Sorry again, this time it was the light coming through the barn for the formal dinner party and the flag... I guess you had to be there.

15 September 2010

Pamela Harlech's Practical Guide...


to Cooking, Entertaining, and Household Management. There is almost more title than book! Here is a selection from the jacket blurb that I particularly love:

Pamela Harlech knows how to clean an old gilt picture frame as well as how long to cook a roast that didn't defrost in time.


It is a real stretch to think that Pamela Harlech was running around the castle cleaning frames only to discover that her roast had failed to thaw. Still, I have always been a sucker for her books. This book is a throwback to the "cookery" books of the late 19th and early 20th century that included household tips along with cooking info. This book is packed with cooking times, culinary terms, illustrations for making suet pastry and cleaning fish, and how to wash papier-mâché.*

The recipes have that old-fashioned English castle feel. There is a lot of pigeon and venison and forcemeat and artichokes, oh my. I'm not complaining, but after you have cleaned the gilt frames and the papier-mâché, some of the recipes might just require some extra time in the kitchen... for a chef. There are some thing even the unskilled might try, like a chicken liver sandwich.

Chicken Liver Sandwich

4 chicken livers, washed and cooked
2 tablespoons crisp bacon, diced
4 drops Tabasco sauce
Juice of 1/2 lemon
Salt and pepper to taste

Mix together in a bowl and spread on rounds of buttered toast.
Needless to say, there are no illustrations for this one.
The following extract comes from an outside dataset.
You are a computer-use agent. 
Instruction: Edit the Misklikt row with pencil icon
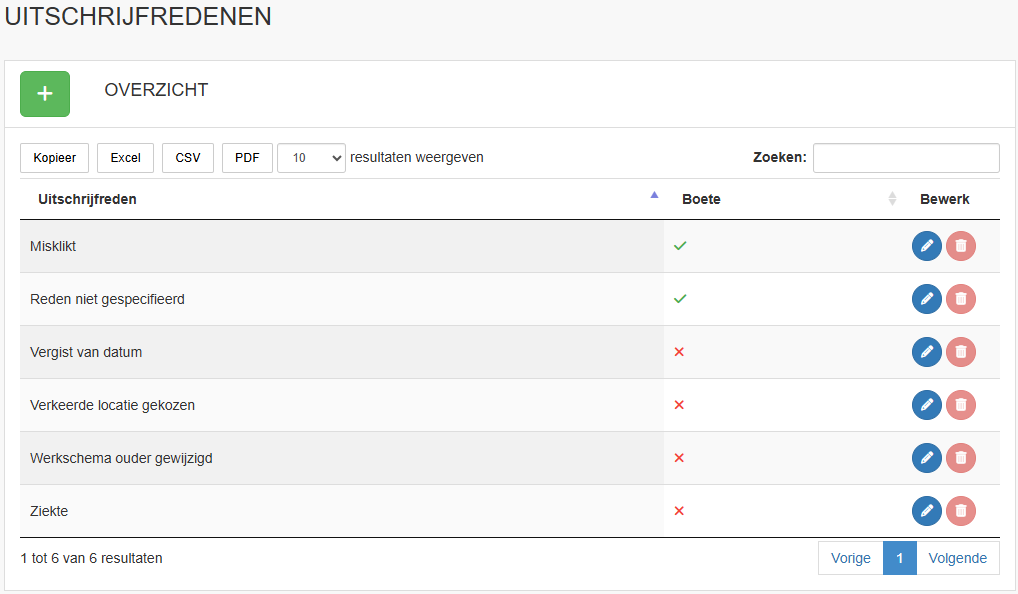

I must confess, I bought this because of the lovely jacket. This is not the cookbook you give to a novice, but if you have a taste for British high living (and perhaps a staff) this is a fun addition to anyone's collection.



*Wash the object gently with a sponge wrung out in tepid water -- never use soap. then dry off with a cloth and polish with a little dry flour rubbed on with a chamois or other soft cloth.